Okay, so maybe we were a little too innocent -- or, worse, just plain ignorant -- but we always thought that a 5-star review on Amazon.com was a pretty impressive feat. (Well, for a book. Not so much for a waffle iron.) Hey, we've received some 5-star reviews and we were impressed! After all, five happy yellow stars means the reader thought a particular story was great.
Yesterday, we learned differently.
Y'see, one of us had dropped $2.99 on a short e-read for his Kindle. There weren't very many reviews for the three-set of stories; in fact, only three people had bothered to say anything about the collection. But each and every reviewer loved the stories. They were a "fun read", two of the reviewers insisted; the collection was "amazingly sexy"; it was a "great value" for so little money.
So we were surprised when the stories Harrell downloaded turned out to be badly written, boring, and about as sexy as seeing Grandma rinse her dentures. He enjoyed it so little that he abandoned the read in the middle of its second story.

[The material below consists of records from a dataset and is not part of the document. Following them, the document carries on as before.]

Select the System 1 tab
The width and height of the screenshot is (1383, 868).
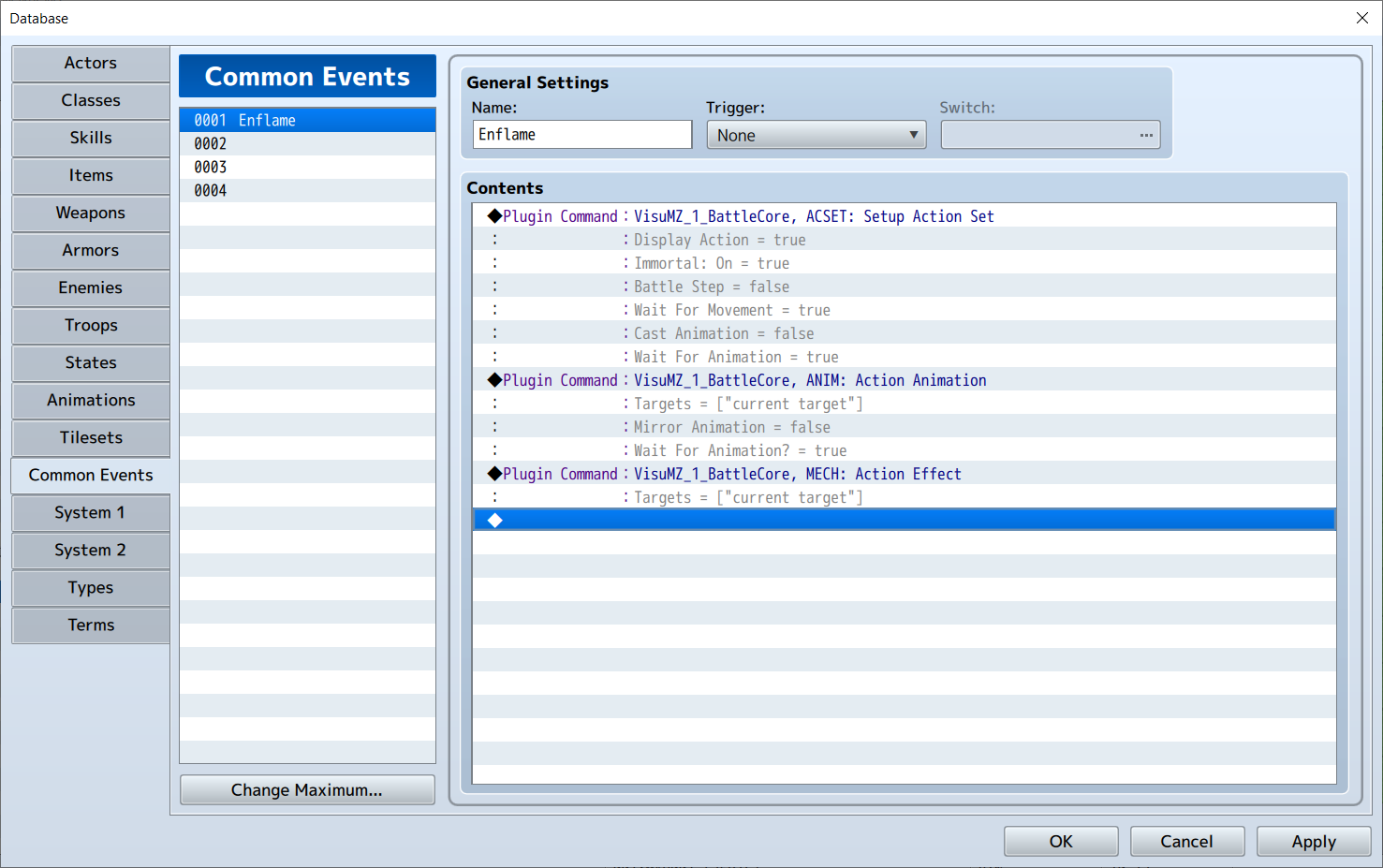coord(91,512)
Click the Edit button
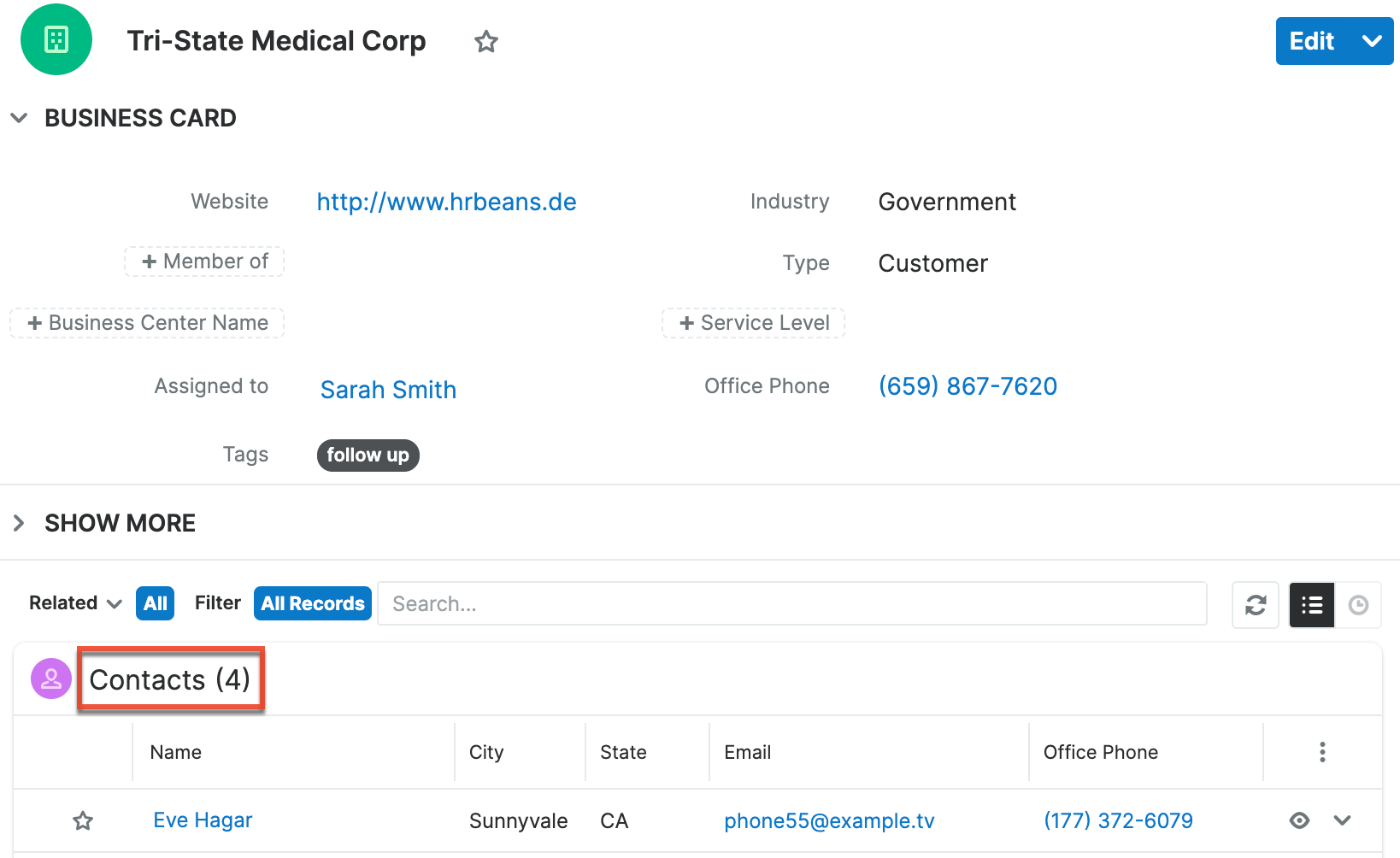Image resolution: width=1400 pixels, height=858 pixels. [x=1311, y=41]
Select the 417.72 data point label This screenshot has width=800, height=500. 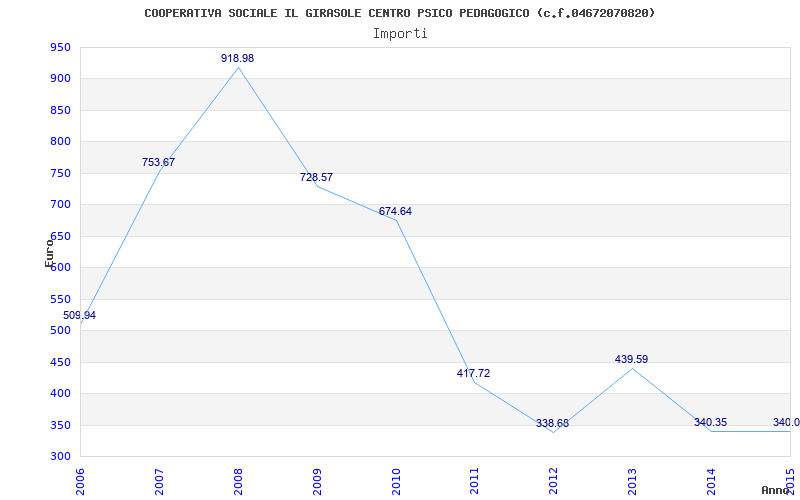click(473, 373)
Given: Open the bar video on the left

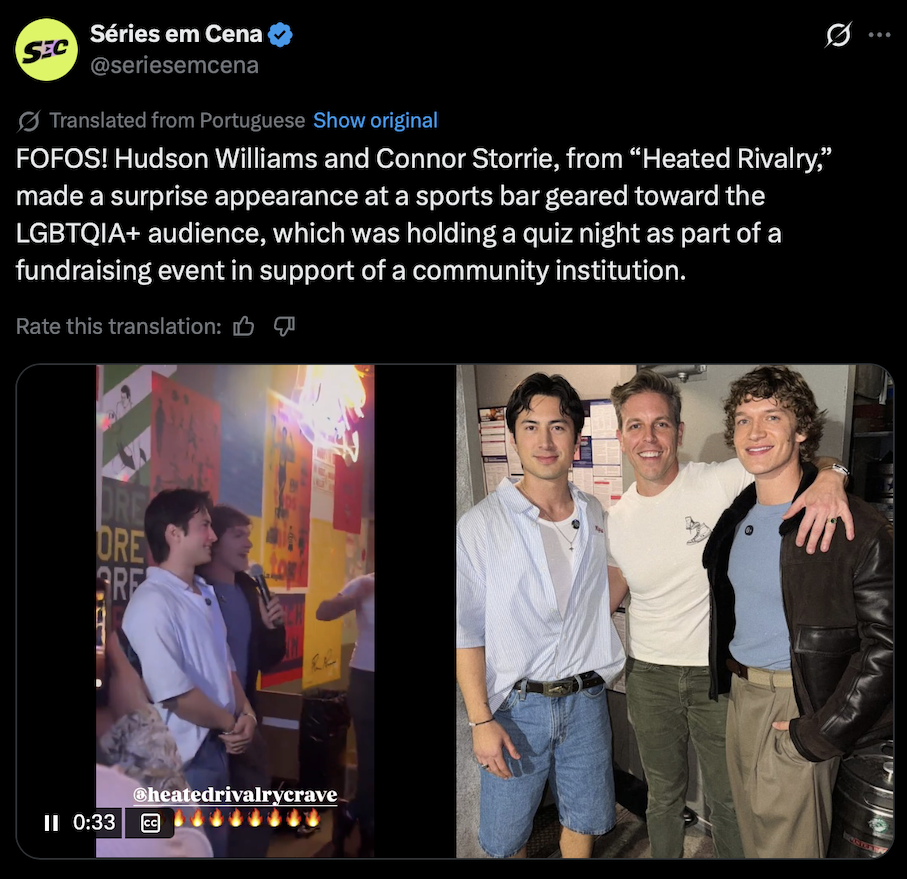Looking at the screenshot, I should [235, 611].
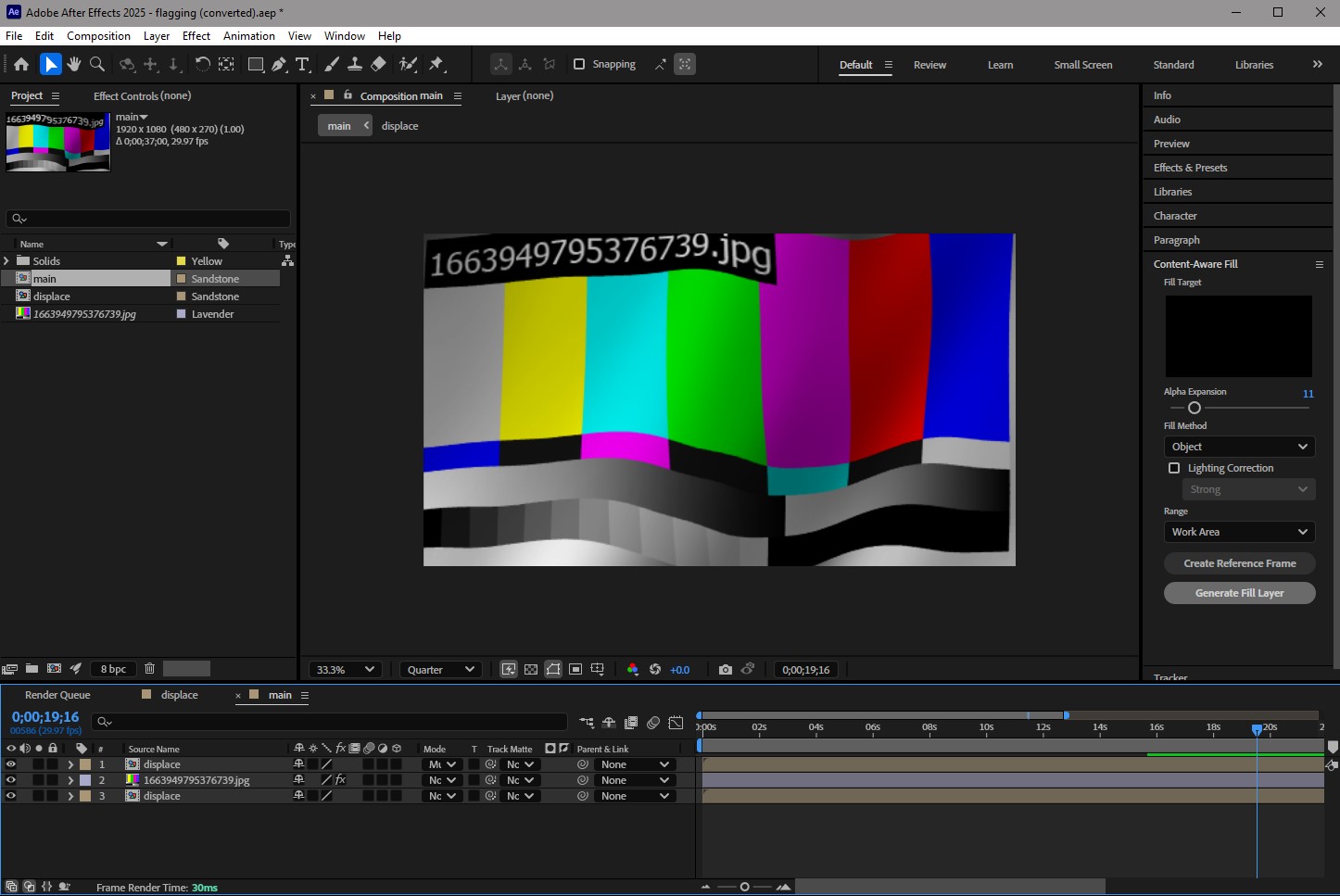Open the Composition menu
This screenshot has height=896, width=1340.
point(98,36)
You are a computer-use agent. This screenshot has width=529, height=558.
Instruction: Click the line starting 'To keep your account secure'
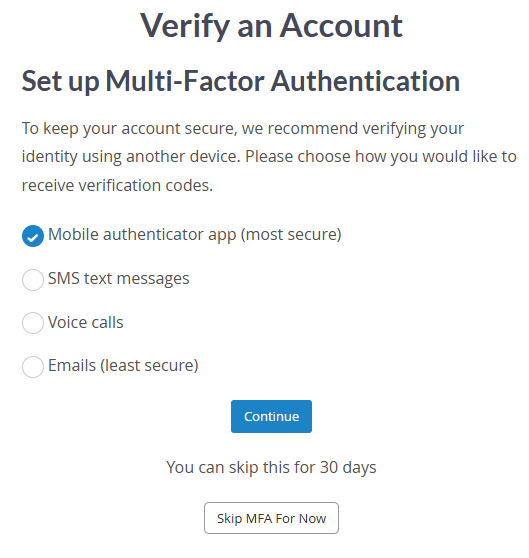pos(243,129)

"The writer uses stilted, awkward language," he said. "English isn't their native language, I can tell. Even though the main characters are 'talking', there's paragraph after paragraph without any dialogue -- and no contractions in the little dialogue we get. Besides, I just can't take another run-on sentence."
So exactly how did this chunk of not-great literature get some real-great reviews? We asked around and we found out, there's all kinds of ways. Most writers can count on family members to put up a 5-star salute, no matter how lousy . We say, 'MOST writers' because our particular family members refuse to read our stuff. They still believe that electronic reading is the Devil's work. Some writers will trade 5-star reviews with their colleagues...and we received just such an offer, when we started to look into this. We had to turn it down, on principal, and because, sorry, N., we wouldn't feel good about ourselves in the morning.
One of our buddies shook her head at our ignorance. "People can buy 5-star reviews," she said. After she read the first few pages of Harrell's e-purchase, she was positive: "Bought and paid for reviews. No doubt about it."
Within minutes, we discovered she was right. Our internet search found dozens of "reviewers", ready and willing to purchase an e-book and write whatever the author wants to hear...and for cheap, too. We're talkin' pennies per star.